Ensuite, parce que dans de plus en plus d’entreprises, l’employeur accorde une ’indemnité ‘vélo’ aux membres de son personnel qui utilisent le vélo pour parcourir tout ou une partie de la distance domicile-travail. Cette indemnité est exonérée d’impôts et de cotisations sociales à concurrence de 0,24 € du kilomètre.
Concrètement, avec un tel montant et dans l’hypothèse où un travailleur parcourt une distance de 5 km entre son domicile et son lieu de travail, il peut recevoir chaque année 0,24€ x 5km x 2 (aller-retour) x 220 jours de travail effectivement prestés, c’est-à-dire 528€ exonérés d'impôts. Une somme non négligeable…

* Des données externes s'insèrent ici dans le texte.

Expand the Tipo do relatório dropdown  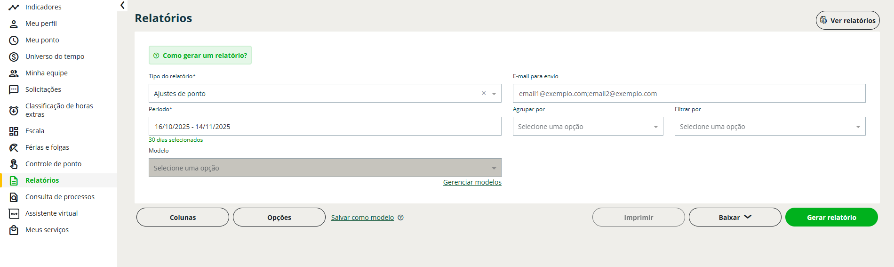tap(494, 94)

De plus en plus de CCT sectorielles et d’entreprises
Ces dernières années, grâce à la pression syndicale, divers accords interprofessionnels (AIP) et conventions collectives de travail (CCT) ont inclus des mesures qui encouragent la mobilité douce pour les déplacements domicile-travail. L’an dernier, les partenaires sociaux au niveau national ont à nouveau vivement recommandé aux secteurs et entreprises d’introduire ou d’améliorer l’indemnité vélo. Même si elle reste souvent une faveur de l'employeur, l’octroi de cette indemnité est progressivement devenue une obligation dans une série de secteurs et entreprises.
Combien de travailleurs en bénéficient avec quels montants? Récemment, le Conseil central de l’économie a mis un coup de projecteur sur ce sujet. Voici ce qu’il en ressort :
- Durant la période 2014-2018, le nombre de bénéficiaires d’indemnités vélo et les montants totaux versés à ce titre ont pratiquement doublé en Belgique. En 2018, 546.681 salariés ont perçu cette indemnité vélo.
- Sur les 162 (sous)-commissions paritaires belges, 40 ont introduit via CCT le principe de l’octroi de l’indemnité vélo. Ce qui représente en nombre de travailleurs occupés 45% de l'ensemble du secteur privé belge.
- Les montants et formules de cette indemnité vélo sont très variables selon les secteurs... et pas toujours très attractifs. La plupart optent pour un montant d’indemnité par kilomètre parcouru à vélo, éventuellement assorti d’un montant limite fixe. A noter cependant que 21 (sous-)secteurs ont fixé l’indemnité vélo à hauteur de 0,24 euro par kilomètre parcouru.
- Le montant annuel de l’indemnité perçue par les navetteurs à vélo est passé de 226,19 euros en moyenne en 2014 à 251,68 euros en moyenne en 2018.
Bientôt un droit pour tous?
Fin juin, une résolution visant à généraliser l’indemnité vélo a été adoptée à la Chambre. Cette résolution invite le Conseil national du travail et tous les services publics à élaborer une réglementation permettant à l’ensemble des travailleurs du secteur privé et du secteur public de bénéficier de l’indemnité kilométrique pour les déplacements effectués entre le domicile et le lieu de travail en cycle, en vélo à assistance électrique ou en speed pedelec (vélos disposant d’un système d’assistance jusqu’à 45 km/h).
Le texte évoque aussi la possibilité de relever l’indemnité kilométrique exonérée fiscalement. Des dispositions qui devront donc être prochainement débattues (y compris la question du montant de l’indemnité) et qui contribueront sans nul doute à encourager les modes de déplacements actifs.